» **What you are asked to do**
Copying nothing before it, reproduce the line that holds "Умный автомобиль (56, 361)" and every line after it in the data, exactly.

□ □ □ □

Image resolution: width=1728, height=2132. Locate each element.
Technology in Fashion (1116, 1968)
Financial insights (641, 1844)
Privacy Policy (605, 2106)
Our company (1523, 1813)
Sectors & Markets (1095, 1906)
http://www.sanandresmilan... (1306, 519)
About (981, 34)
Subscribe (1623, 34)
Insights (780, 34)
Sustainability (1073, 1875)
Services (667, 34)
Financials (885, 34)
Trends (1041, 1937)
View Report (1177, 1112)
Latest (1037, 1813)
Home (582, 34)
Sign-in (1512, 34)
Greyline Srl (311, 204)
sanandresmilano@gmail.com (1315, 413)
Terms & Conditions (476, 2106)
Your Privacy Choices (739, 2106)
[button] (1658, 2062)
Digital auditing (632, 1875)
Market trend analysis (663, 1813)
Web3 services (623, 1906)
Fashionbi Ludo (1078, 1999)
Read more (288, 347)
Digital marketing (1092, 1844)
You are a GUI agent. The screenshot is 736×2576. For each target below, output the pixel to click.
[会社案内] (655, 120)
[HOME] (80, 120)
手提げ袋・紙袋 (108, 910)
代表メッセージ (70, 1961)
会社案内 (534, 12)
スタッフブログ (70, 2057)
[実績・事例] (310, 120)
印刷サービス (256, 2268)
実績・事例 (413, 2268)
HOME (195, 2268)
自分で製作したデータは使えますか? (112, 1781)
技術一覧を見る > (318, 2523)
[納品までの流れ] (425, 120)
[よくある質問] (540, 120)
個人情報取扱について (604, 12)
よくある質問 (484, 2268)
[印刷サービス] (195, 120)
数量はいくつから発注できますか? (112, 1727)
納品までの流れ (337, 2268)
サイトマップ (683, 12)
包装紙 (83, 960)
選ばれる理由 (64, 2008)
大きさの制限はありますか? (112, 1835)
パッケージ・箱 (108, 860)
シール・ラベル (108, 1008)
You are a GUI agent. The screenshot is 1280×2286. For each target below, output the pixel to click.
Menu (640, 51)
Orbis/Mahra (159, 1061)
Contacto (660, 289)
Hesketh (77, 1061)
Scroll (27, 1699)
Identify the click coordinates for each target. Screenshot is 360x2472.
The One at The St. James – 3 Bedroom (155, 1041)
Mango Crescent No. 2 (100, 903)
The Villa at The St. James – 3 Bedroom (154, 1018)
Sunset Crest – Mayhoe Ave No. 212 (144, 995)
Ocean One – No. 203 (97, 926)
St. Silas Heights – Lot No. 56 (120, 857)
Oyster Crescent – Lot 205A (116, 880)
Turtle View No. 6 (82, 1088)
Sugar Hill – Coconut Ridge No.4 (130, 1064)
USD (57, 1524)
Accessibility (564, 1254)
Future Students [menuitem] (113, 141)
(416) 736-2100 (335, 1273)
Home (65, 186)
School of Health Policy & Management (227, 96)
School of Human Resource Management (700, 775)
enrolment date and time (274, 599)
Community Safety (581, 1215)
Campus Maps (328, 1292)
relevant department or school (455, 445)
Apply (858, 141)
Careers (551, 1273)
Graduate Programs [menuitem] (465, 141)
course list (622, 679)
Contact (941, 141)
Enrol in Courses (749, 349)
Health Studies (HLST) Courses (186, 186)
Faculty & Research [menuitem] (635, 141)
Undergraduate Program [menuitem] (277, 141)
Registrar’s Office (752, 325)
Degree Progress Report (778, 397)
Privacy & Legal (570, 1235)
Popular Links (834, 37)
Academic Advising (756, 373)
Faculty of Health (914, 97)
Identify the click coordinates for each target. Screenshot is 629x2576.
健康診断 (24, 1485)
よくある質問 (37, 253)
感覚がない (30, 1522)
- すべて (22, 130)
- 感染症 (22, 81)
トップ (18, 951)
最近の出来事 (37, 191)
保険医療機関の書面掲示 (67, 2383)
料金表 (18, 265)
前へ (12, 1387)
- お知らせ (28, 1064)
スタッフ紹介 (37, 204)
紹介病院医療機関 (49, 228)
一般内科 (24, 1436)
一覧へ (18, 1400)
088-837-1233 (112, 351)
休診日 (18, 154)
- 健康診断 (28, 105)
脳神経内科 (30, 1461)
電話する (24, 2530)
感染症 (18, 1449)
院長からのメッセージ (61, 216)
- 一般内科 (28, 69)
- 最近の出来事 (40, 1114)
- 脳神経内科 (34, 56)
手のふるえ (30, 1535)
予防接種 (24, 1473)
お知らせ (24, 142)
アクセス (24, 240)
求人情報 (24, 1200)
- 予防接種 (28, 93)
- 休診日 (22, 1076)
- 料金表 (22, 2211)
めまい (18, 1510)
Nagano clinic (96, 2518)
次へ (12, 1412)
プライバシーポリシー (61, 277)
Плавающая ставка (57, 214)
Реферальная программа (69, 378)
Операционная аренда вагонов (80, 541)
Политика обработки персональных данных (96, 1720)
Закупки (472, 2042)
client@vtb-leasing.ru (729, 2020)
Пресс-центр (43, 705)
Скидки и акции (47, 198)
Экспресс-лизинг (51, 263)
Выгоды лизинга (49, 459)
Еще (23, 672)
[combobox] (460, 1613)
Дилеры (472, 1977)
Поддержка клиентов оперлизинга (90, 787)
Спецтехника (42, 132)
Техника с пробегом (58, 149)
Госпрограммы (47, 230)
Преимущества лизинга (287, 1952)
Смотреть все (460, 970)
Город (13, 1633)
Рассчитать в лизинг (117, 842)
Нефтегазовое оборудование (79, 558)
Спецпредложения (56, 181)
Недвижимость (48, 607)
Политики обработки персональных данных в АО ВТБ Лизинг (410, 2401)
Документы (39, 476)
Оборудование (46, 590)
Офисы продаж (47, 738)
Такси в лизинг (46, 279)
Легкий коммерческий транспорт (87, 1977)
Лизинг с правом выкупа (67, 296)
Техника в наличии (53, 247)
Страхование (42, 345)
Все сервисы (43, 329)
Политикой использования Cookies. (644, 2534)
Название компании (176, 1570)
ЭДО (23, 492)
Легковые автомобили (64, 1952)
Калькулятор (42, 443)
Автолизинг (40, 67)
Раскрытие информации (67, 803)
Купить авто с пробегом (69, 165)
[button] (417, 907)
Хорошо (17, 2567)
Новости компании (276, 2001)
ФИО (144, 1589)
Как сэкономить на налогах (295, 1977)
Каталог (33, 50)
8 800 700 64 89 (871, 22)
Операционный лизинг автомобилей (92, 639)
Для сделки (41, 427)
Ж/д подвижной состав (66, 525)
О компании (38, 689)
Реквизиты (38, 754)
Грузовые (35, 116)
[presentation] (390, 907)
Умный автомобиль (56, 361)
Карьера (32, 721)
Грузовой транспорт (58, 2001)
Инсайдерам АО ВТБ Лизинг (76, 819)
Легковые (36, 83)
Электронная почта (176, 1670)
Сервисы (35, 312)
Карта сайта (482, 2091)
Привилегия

□ □ □ □

» **Result below**
Умный автомобиль (56, 361)
Карьера (32, 721)
Грузовой транспорт (58, 2001)
Инсайдерам АО ВТБ Лизинг (76, 819)
Легковые (36, 83)
Электронная почта (176, 1670)
Сервисы (35, 312)
Карта сайта (482, 2091)
Привилегия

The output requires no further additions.